Review by Jennifer Roesch | December 16, 2005 | Page 12

Rent, directed by Chris Columbus, starring Rosario Dawson and Taye Diggs.

THE SCREEN adaptation of the 1996 rock-opera Rent captures a particular moment in history (the height of the domestic AIDS crisis during the Reagan-Bush era) in a particular place (New York City's East Village) with startling intensity.

Rent opens on Christmas Eve 1989 with a riot over planned evictions of squatters and homeless people from Tompkins Square Park and the surrounding area.

In reality, there were riots in August 1988 when police moved in to evict the large number of homeless people living in the park. This is an East Village where Polish and Latino immigrants live alongside bohemian artists, activists, squatters and drug dealers.

But the attempted evictions are the beginning of a gentrification process that has since turned the neighborhood into a yuppie haven booming with expensive restaurants and high-priced renovated apartments.

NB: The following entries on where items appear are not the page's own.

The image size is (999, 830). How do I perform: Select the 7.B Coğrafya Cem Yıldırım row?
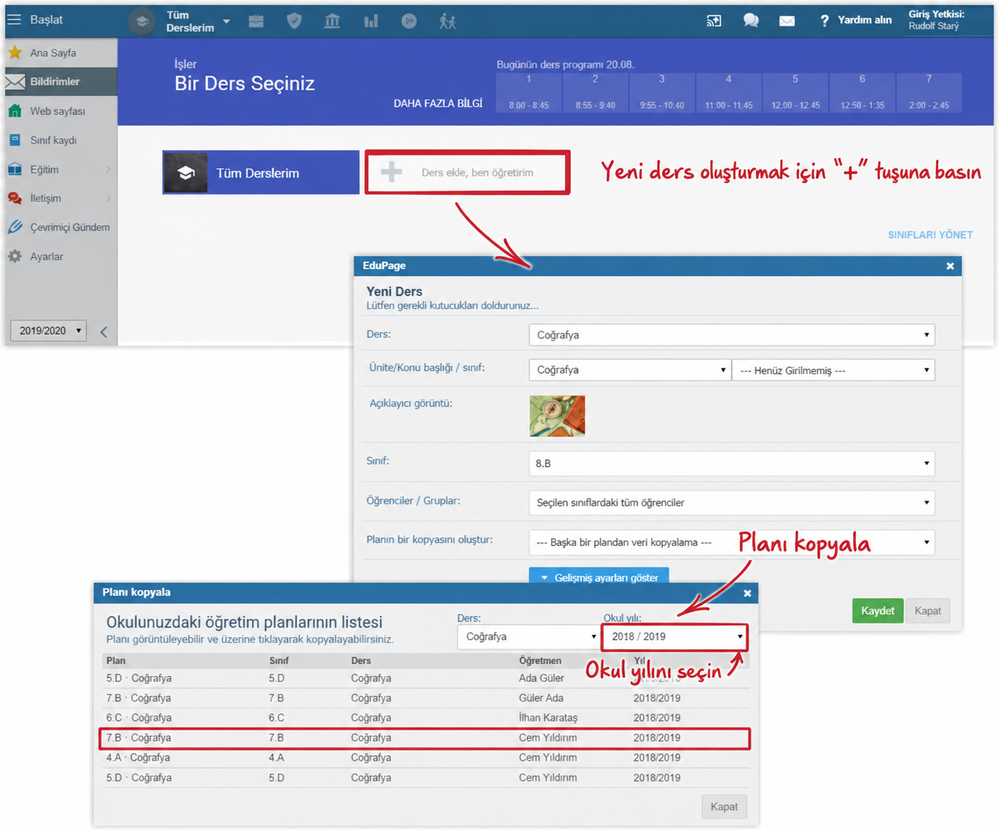coord(425,738)
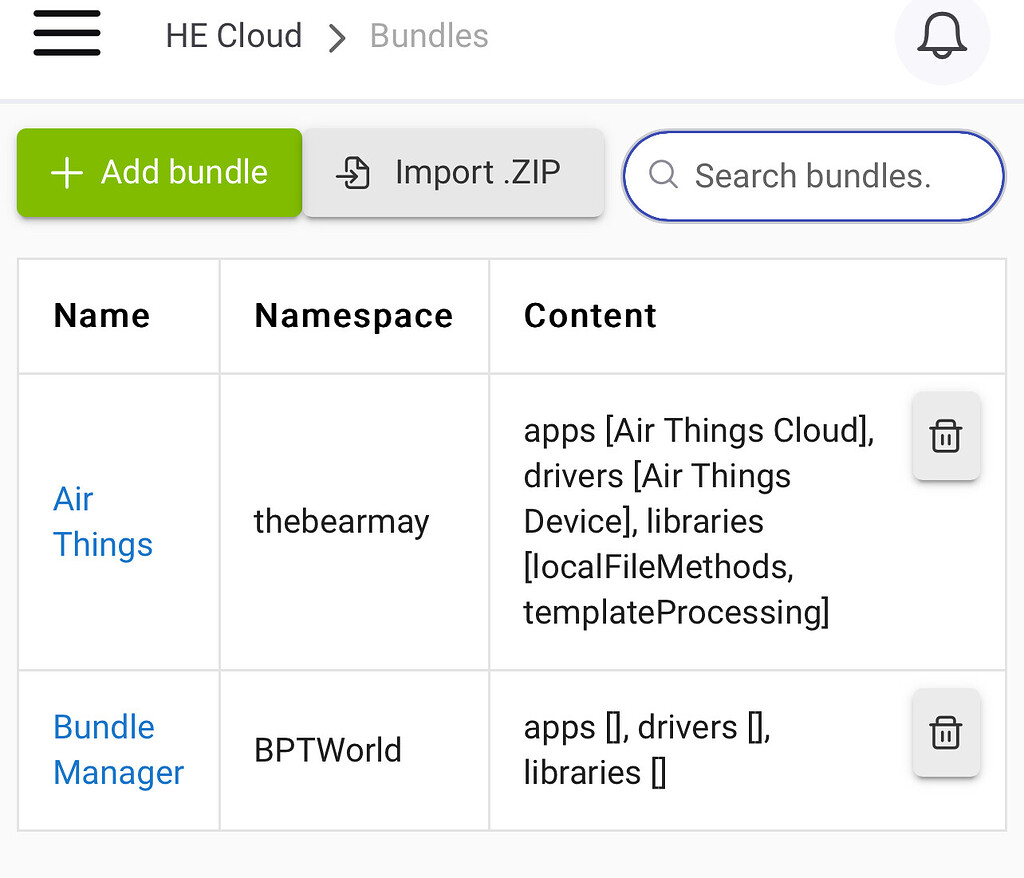The image size is (1024, 878).
Task: Select Bundles in the breadcrumb trail
Action: pos(428,36)
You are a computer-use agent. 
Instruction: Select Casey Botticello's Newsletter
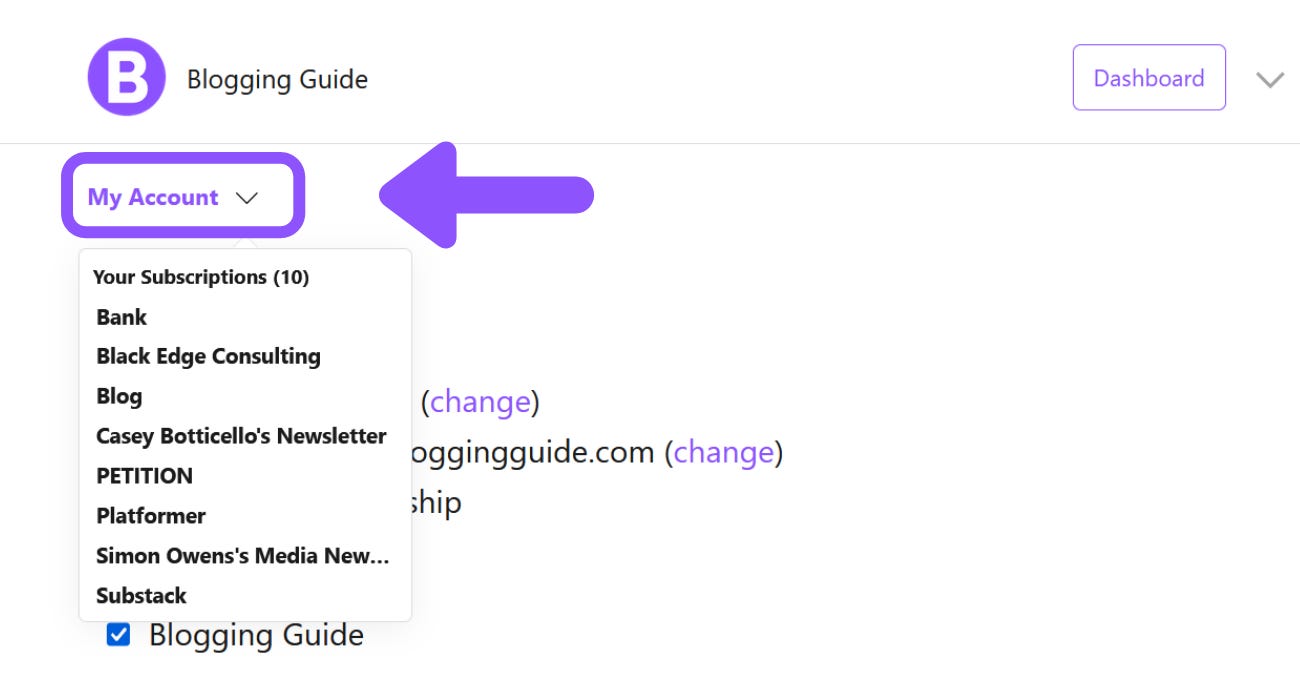(241, 436)
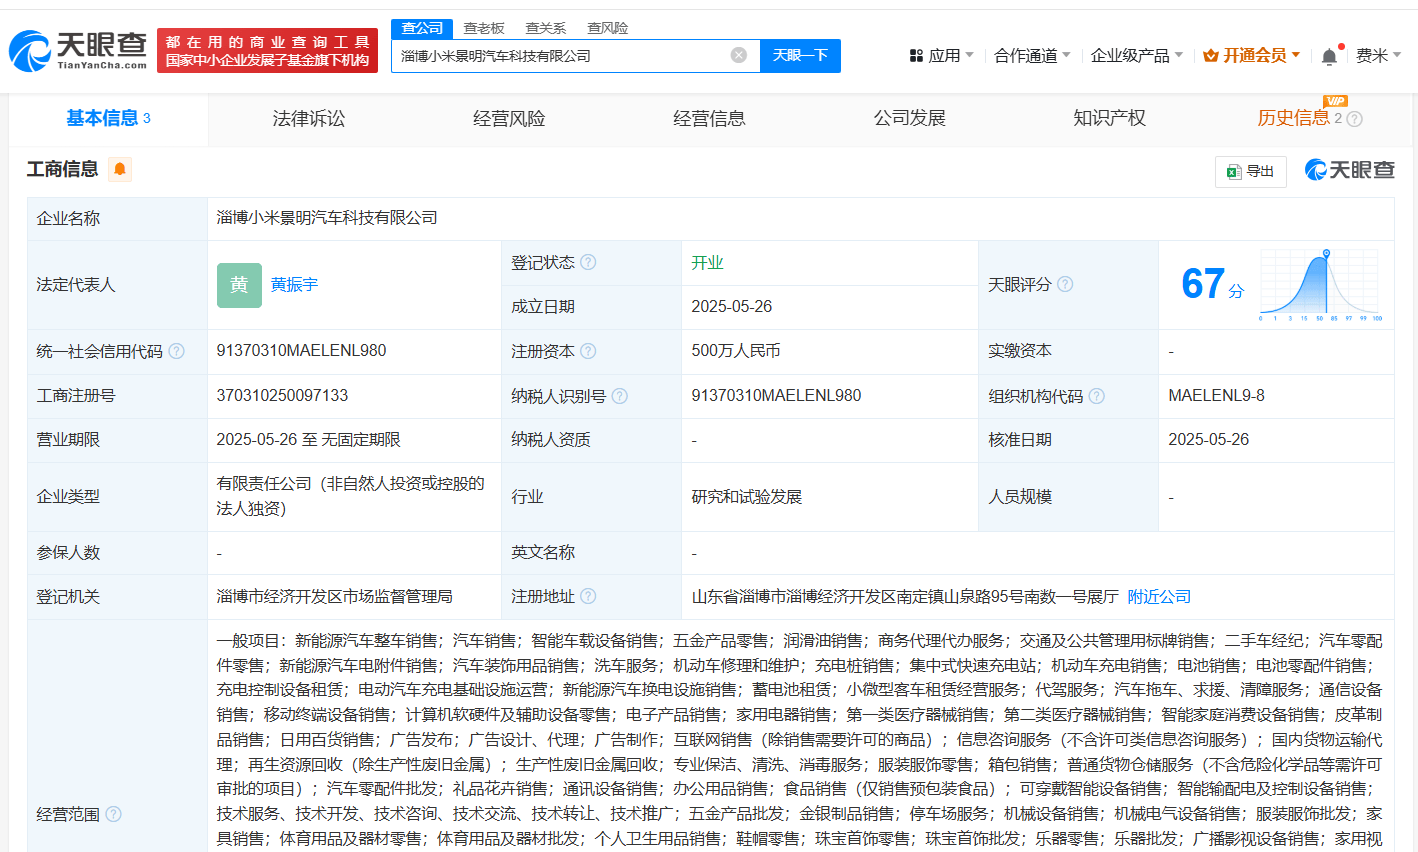Expand the 应用 dropdown menu
The height and width of the screenshot is (852, 1418).
pos(941,56)
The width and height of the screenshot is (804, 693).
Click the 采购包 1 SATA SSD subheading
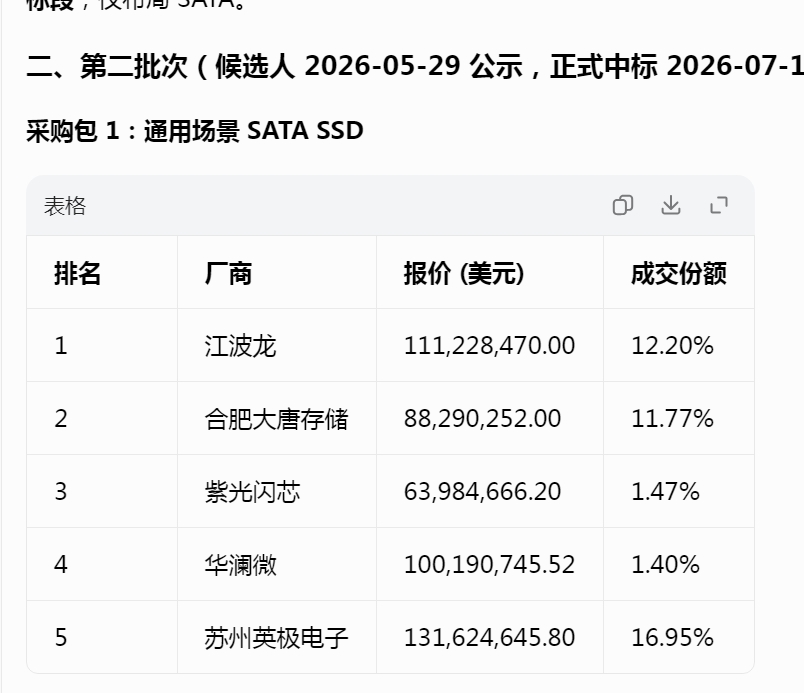pos(195,131)
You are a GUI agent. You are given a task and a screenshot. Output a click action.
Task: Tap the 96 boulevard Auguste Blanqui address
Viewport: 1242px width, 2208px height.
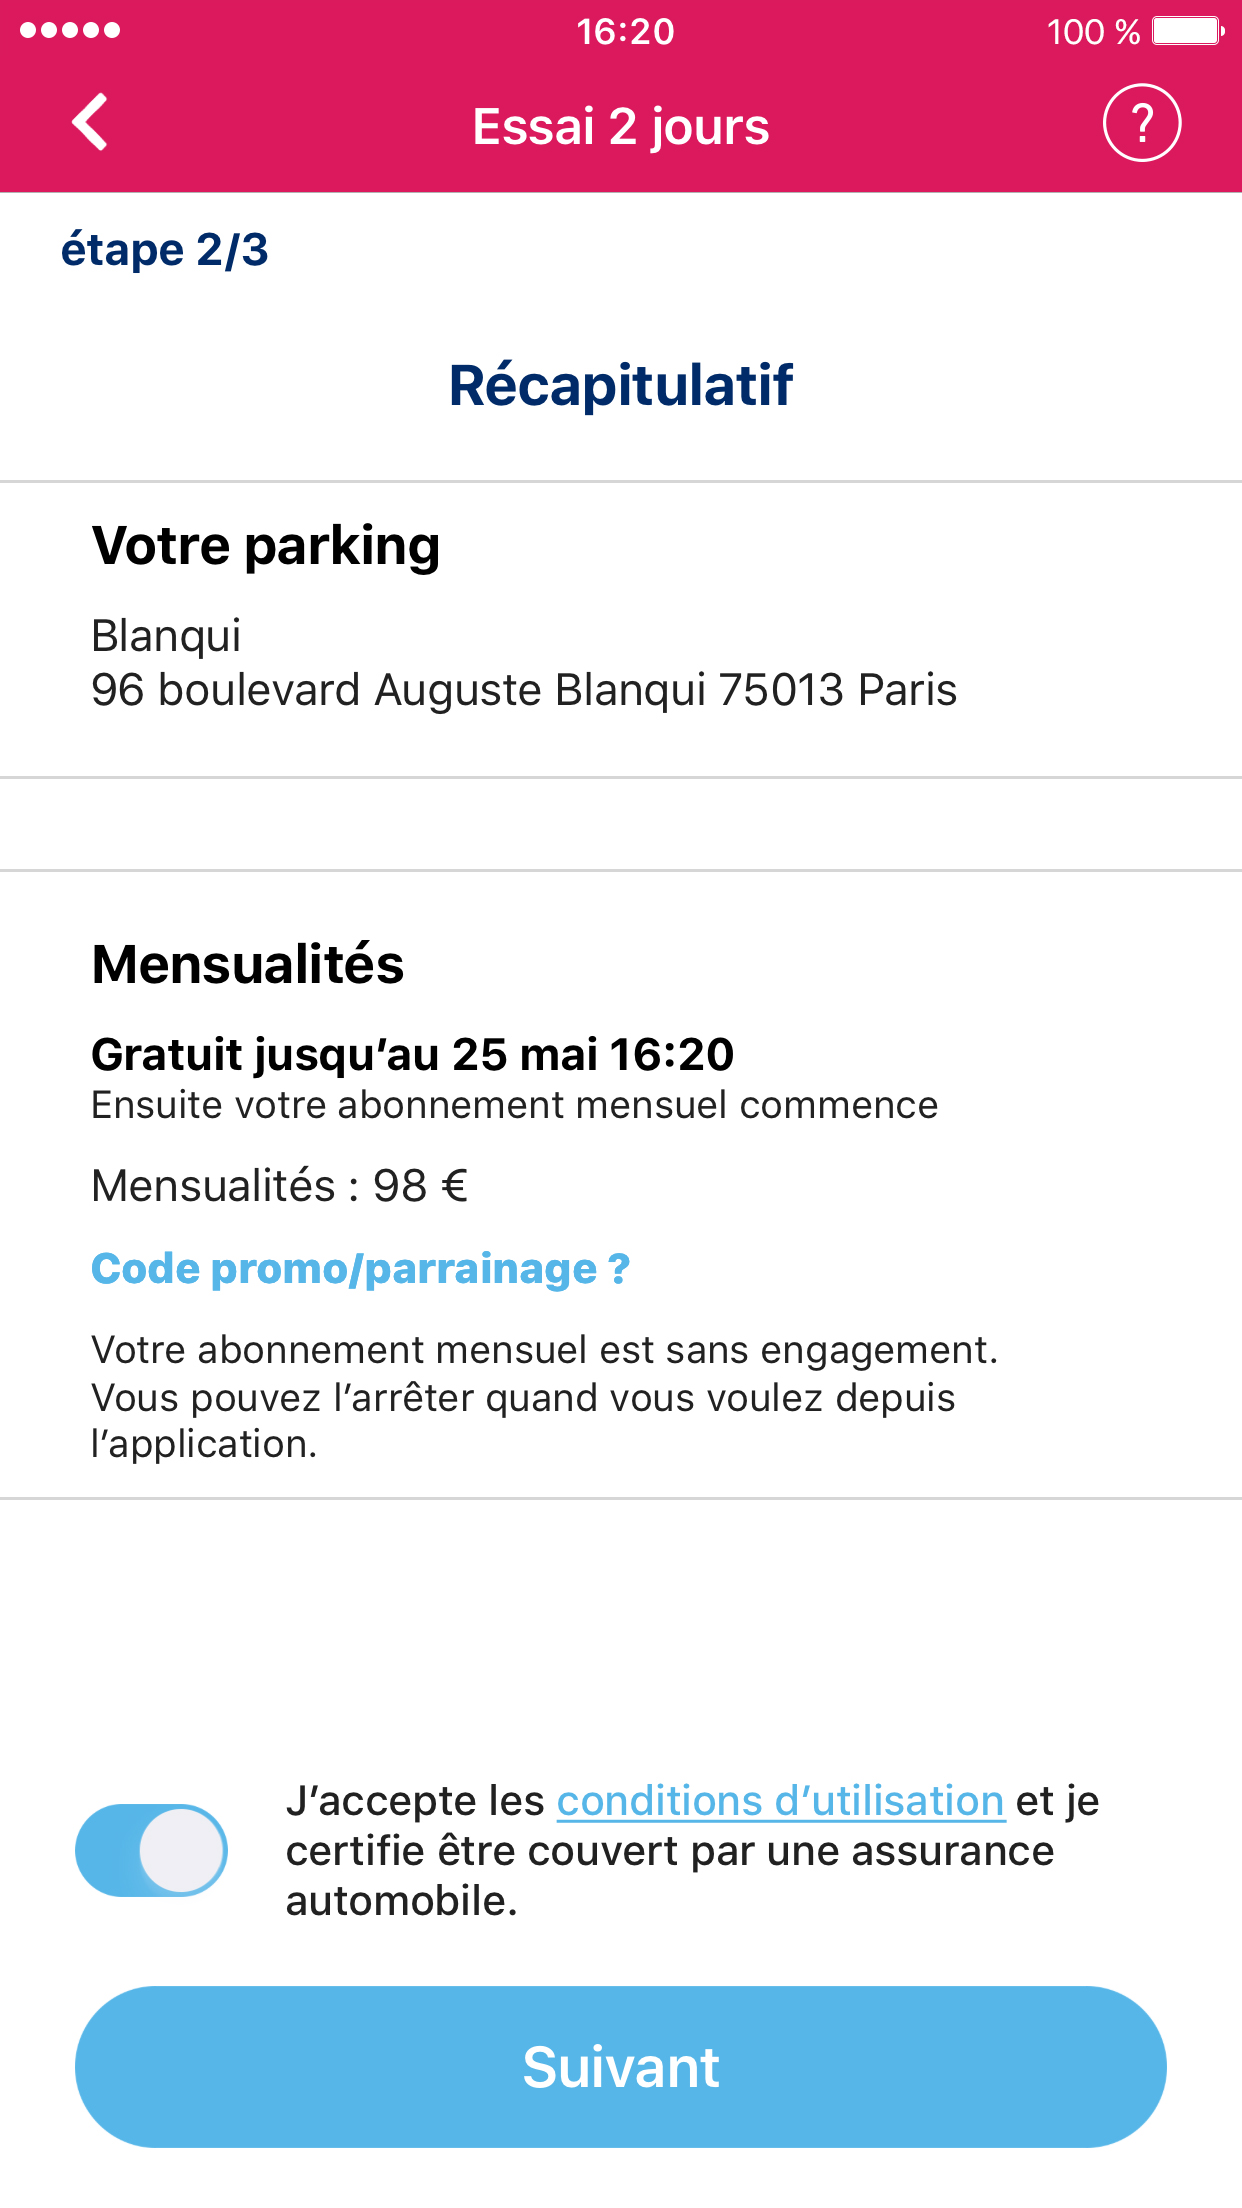524,690
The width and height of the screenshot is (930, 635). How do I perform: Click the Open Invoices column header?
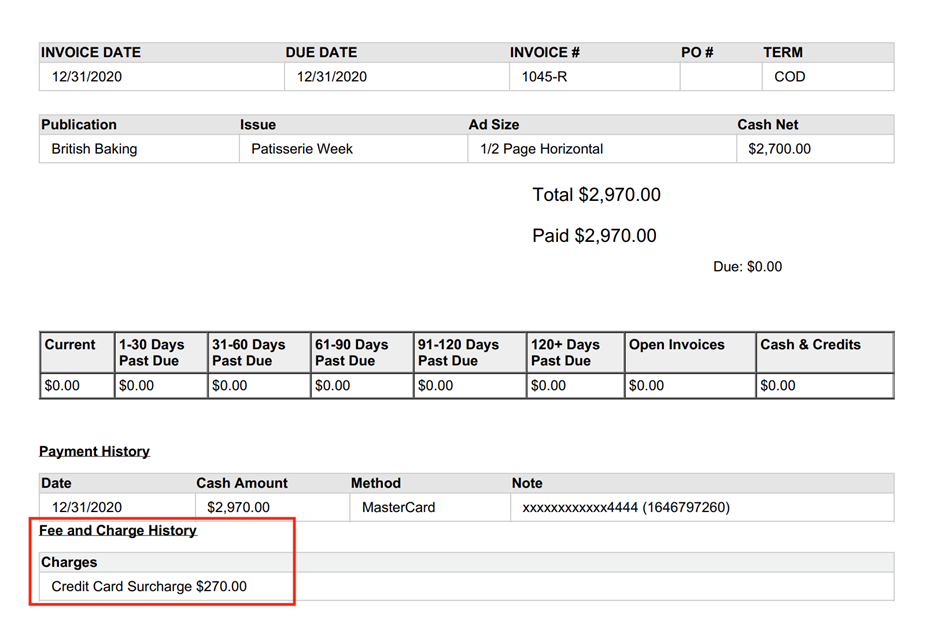coord(676,344)
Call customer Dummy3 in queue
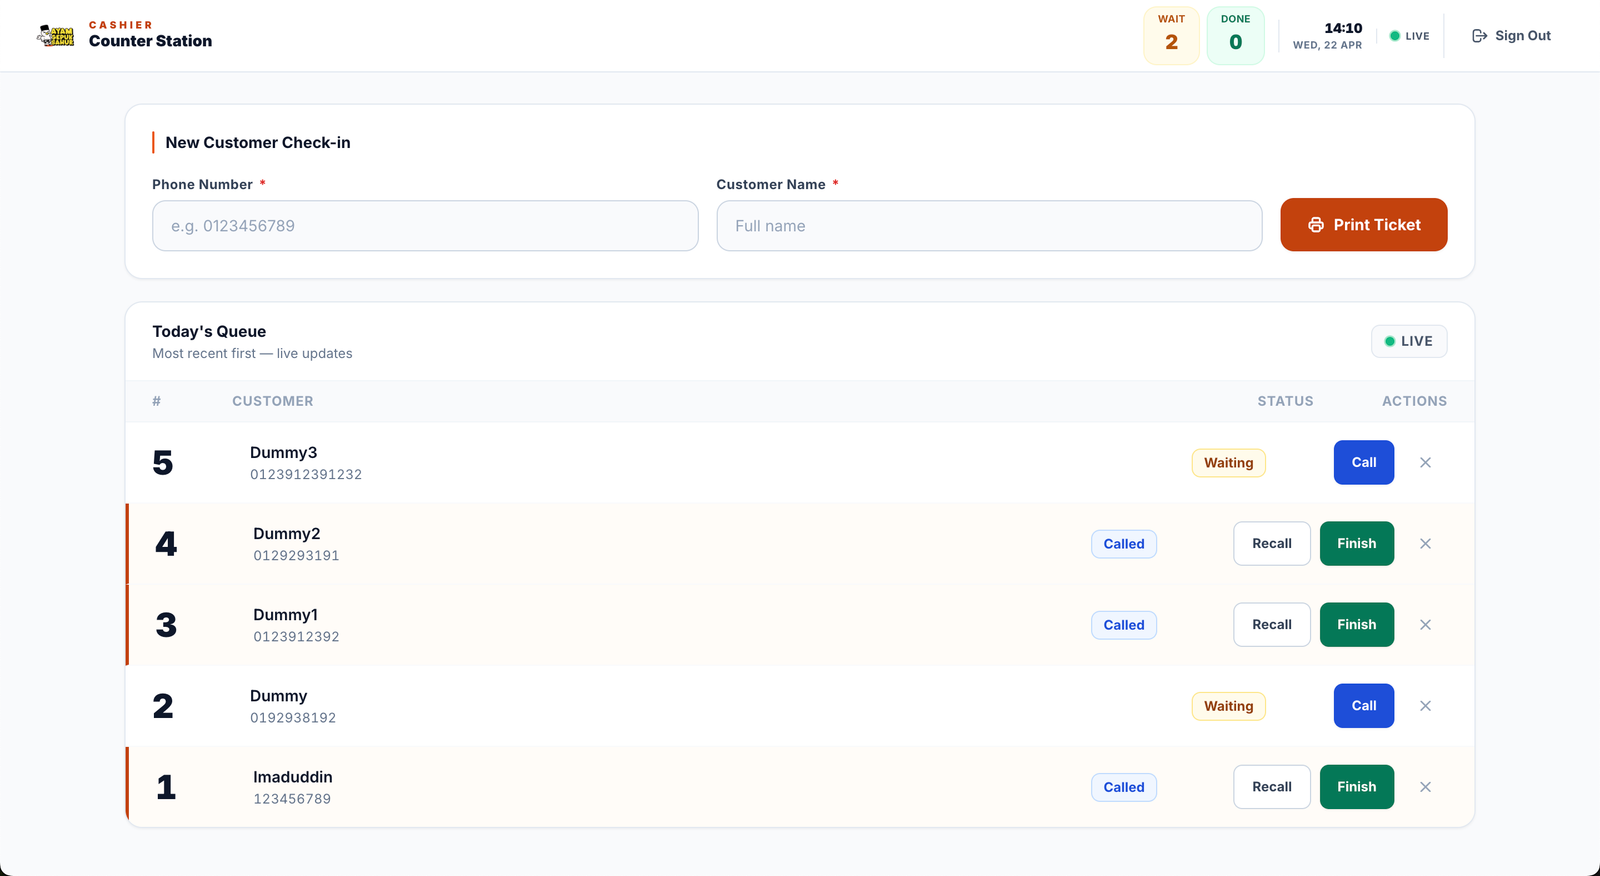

The rebellion against authority that characterized the East Village in the late 1980s has been reduced to a fashion statement--faux grunge items at $100 a piece.

For anyone who lived in the neighborhood during this time, one of the most poignant things about watching the film is seeing a world that has been largely erased. Following the lives of seven friends, Rent is in many ways a celebration of that world and its spirit of non-conformity and resistance.

The multiracial group of friends, half of whom are HIV-positive and an equal number of whom are gay, form an extended family whose bonds are stronger than most conventional ones. As one of the songs proclaims, "When you're dying in America at the end of the millennium, you're not alone."

This statement rings all too true for a time when whole communities were torn apart by AIDS.

One of the most touching relationships is between African American, HIV-positive Collins and Latina, HIV-positive drag queen Angel. The depiction of the committed, tender relationship between these two, one that lasts through Angel's death from AIDS, flies in the face of stereotypes.

Rent is able to accurately capture the contradictory reality of finding love, friendship and art in a time and place dominated by poverty, drug addiction and death. All of the characters struggle with their own demons but are able in some measure to overcome the inherent alienation in our society through the community they form.
One of the most vibrant numbers in the film, "La Vie Boheme," is a joyous tribute to, in its words, "the need to express, to communicate, to going against the more than one dimension, hating convention, hating pretension (not to mention, hating dear old mom and dad)."

In a society that simultaneously exalts the nuclear family while commercializing "alternative lifestyles," Rent strikes a blow against stultifying conformity.